• Problem to solve: Could you copy the data below word for word, starting at the line that contains "Screen dimensions: 952x1252" and stopping after the line that contains "point(863,272)", with the pictures left out?

• Data records:

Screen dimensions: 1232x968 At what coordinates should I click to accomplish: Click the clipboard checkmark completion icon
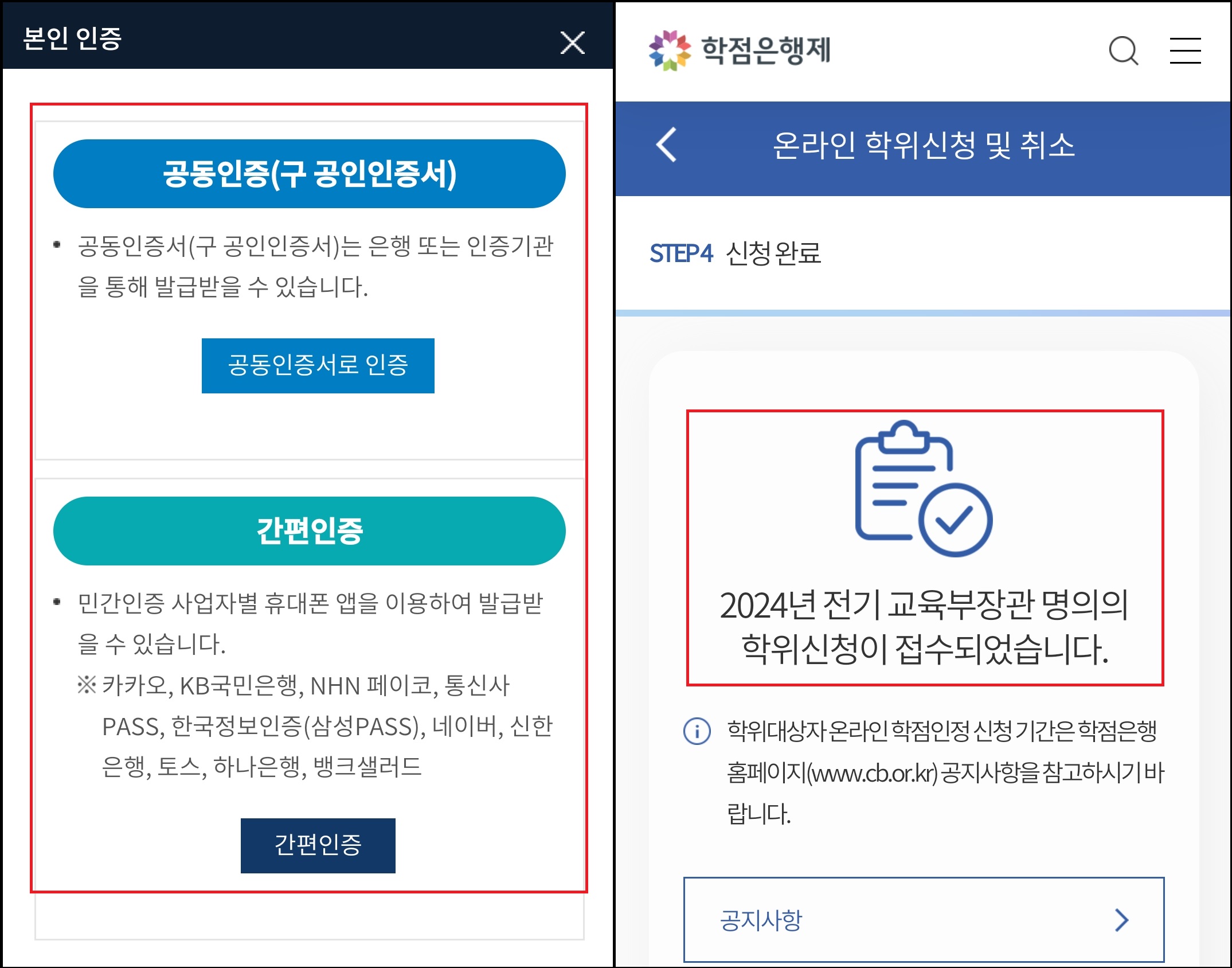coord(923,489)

==

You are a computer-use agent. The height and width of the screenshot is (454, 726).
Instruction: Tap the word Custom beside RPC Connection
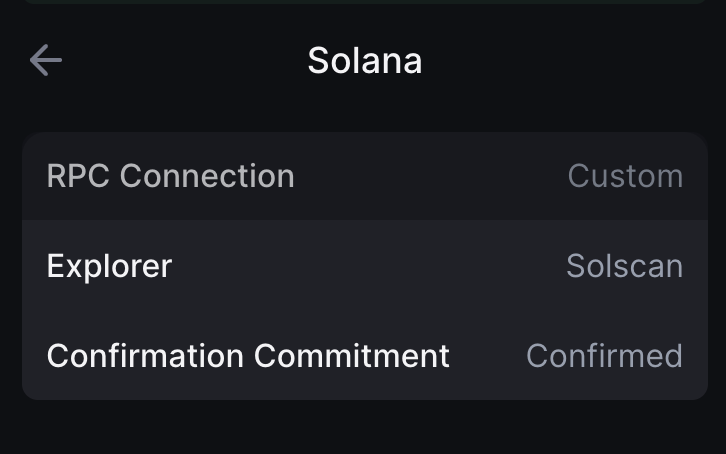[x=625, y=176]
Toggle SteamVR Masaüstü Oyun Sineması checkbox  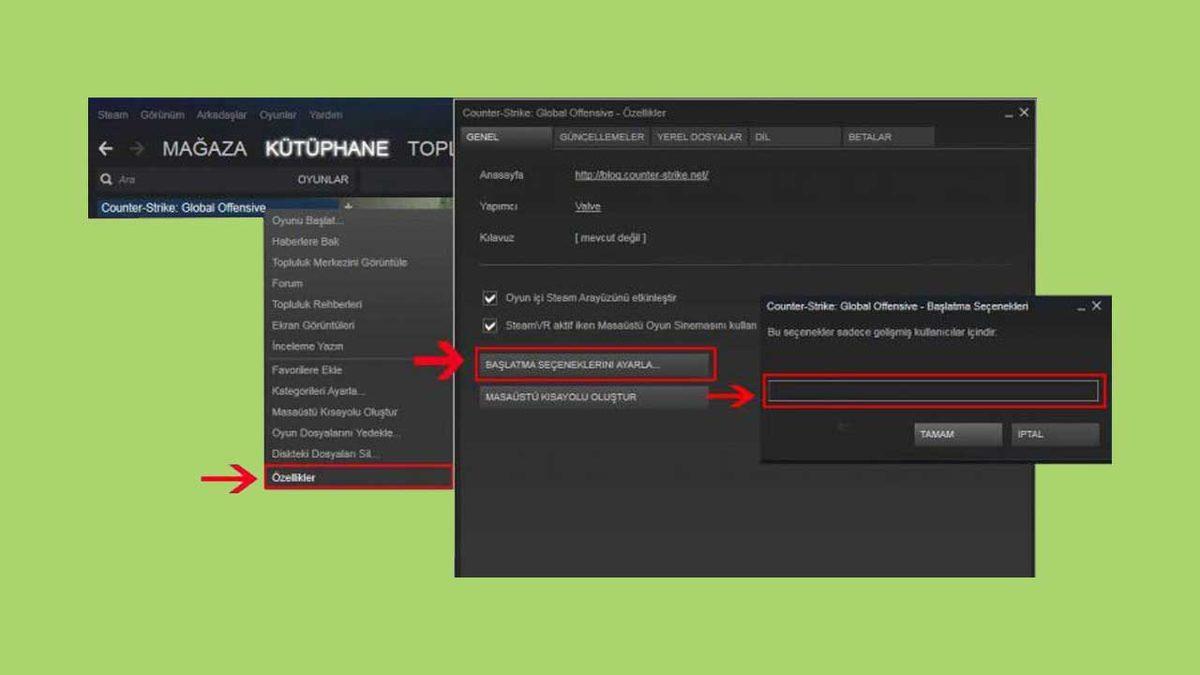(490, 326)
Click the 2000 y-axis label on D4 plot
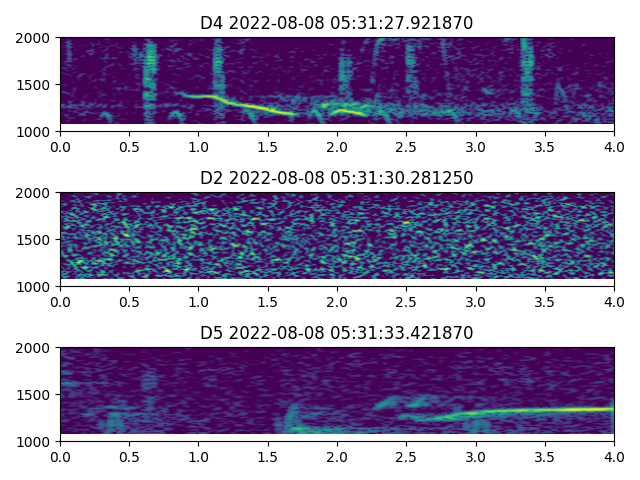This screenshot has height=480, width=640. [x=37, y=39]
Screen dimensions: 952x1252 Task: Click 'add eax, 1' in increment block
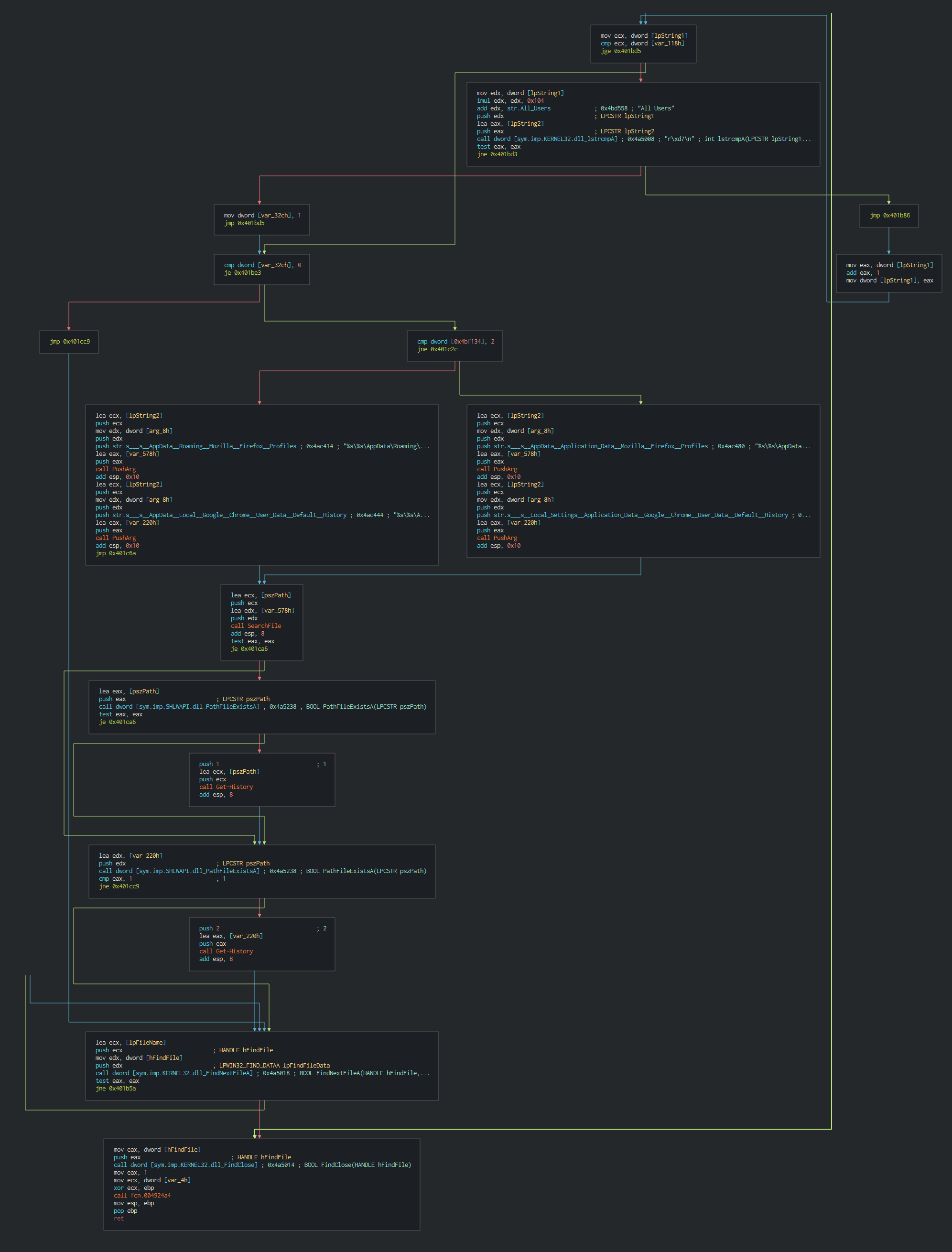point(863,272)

• Reply:
Screen dimensions: 952x1252 Task: Click 'add eax, 1' in increment block
point(863,272)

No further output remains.